A representação é assinada pelo subprocurador geral Lucas Furtado e foca no Boletim Focus, uma publicação do Banco Central que reúne expectativas periódicas do mercado, geralmente coletadas até a sexta-feira anterior à sua divulgação.

Furtado aponta que a definição da Selic leva em consideração essas publicações que, por sua vez, seriam influenciadas pelos interesses de instituições privadas (leia-se: lucros).

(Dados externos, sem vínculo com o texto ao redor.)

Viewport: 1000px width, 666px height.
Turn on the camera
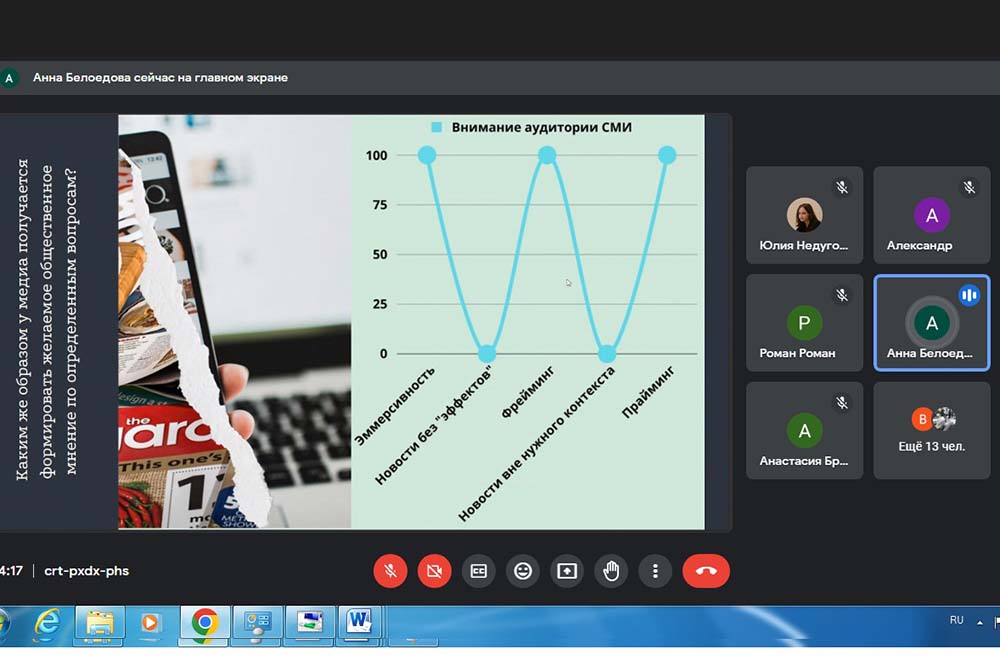[434, 571]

Para o subprocurador a prática pode abrir um precedente para a manipulação dos índices econômicos do país, como a Selic, em detrimento do interesse público.

“Ora, se a taxa básica que conduzirá relações financeiras no país é definida levando em consideração previsões dos próprios agentes que irão reger tais relações, vejo que se pode estar diante de uma gama de possibilidades de manipulação de índices por essas instituições”, diz Furtado na representação.

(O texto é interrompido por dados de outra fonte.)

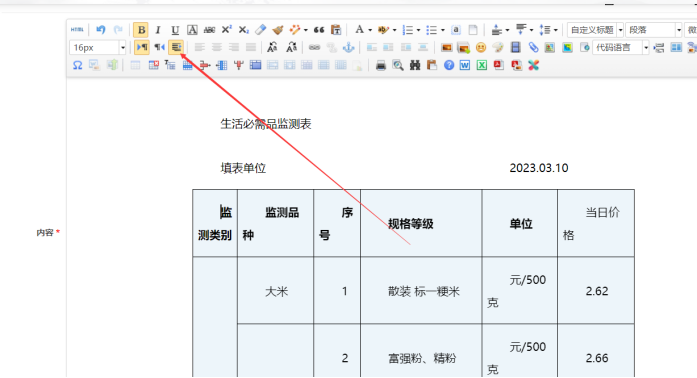This screenshot has width=697, height=378.
Task: Toggle underline formatting
Action: coord(175,30)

O documento aponta para os sucessivos aumentos na Selic ao longo do mandato de Campos Neto, entre 2018 e 2023. A partir de agosto de 2023, já com Lula no poder, a taxa básica de juros começou a cair.

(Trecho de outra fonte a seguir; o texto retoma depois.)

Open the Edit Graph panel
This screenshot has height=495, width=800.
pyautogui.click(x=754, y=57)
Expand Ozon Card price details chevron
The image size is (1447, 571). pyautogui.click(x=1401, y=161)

“Vejo que se pode estar diante de fatos que podem comprovar que a definição da taxa básica de juros do país em níveis estratosféricos não possui efeito de controlar a inflação, conforme alega o BC, mas sim o de quebrar o país, enriquecendo alguns aplicadores do mercado”, disse o subprocurador.

Lula compara Campos Neto a Sergio Moro

Na entrevista em que revelou o conluio entre setores da mídia, capitaneados pela Globo, e os representantes do neoliberalismo que aderiram ao fascismo bolsonarista, Lula elevou o tom contra o presidente do Banco Central, Roberto Campos Neto, comparando o papel dele com o de Sergio Moro como "paladino da justiça", que tem o "rabo preso" e trabalha para prejudicar o país.

Após dizer, logo no início da entrevista à CBN, que o presidente do BC "tem lado", Lula citou a festa realizada pelo governador de São Paulo Tarcísio Gomes de Freitas (Republicanos) para homenagear Campos Neto e fez a comparação com o ex-juiz da Lava Jato, que hoje perambula pelas margens do Senado Federal.

Indagado por Milton Jung se acredita que Tarcísio tem mais influência nas decisões de Campos Neto no Banco Central do que ele, o presidente foi direto ao ponto.

"Sinceramente, tem mais do que eu", disse Lula. "Porque não é que ele encontrou o Tarcísio em uma festa. A festa foi do Tarcísio para ele, uma homenagem que o governo de São Paulo fez para ele. Certamente porque o governador de São Paulo está achando maravilhosa uma taxa de juros de 10,5%".

Em seguida, Lula falou sobre o convite que Tarcísio teria feito a Campos Neto para ser seu ministro da Fazenda, caso seja eleito presidente em 2016 pela chamada "terceira via", apoiado pela Globo. E a resposta positiva do presidente do BC.

"Quando ele se autolança a um cargo, eu fico imaginando: nós vamos repetir o Moro? O presidente do Banco Central está disposto a fazer o mesmo papel que o Moro fez? O paladino da Justiça com rabo preso a compromissos políticos?", indagou Lula, fazendo a comparação com o ex-juiz, que foi cultuado pela mídia durante o lawfare da Lava Jato.

Lula explicou então qual o perfil que buscará para substituir Campos Neto no Banco Central.

"O presidente do BC tem que ser uma figura séria, responsável e imune aos nervosismos momentâneos do 'mercado'. Ele tem que dirigir a política monetária desse país levando em conta que a gente precisa controlar a inflação e crescer".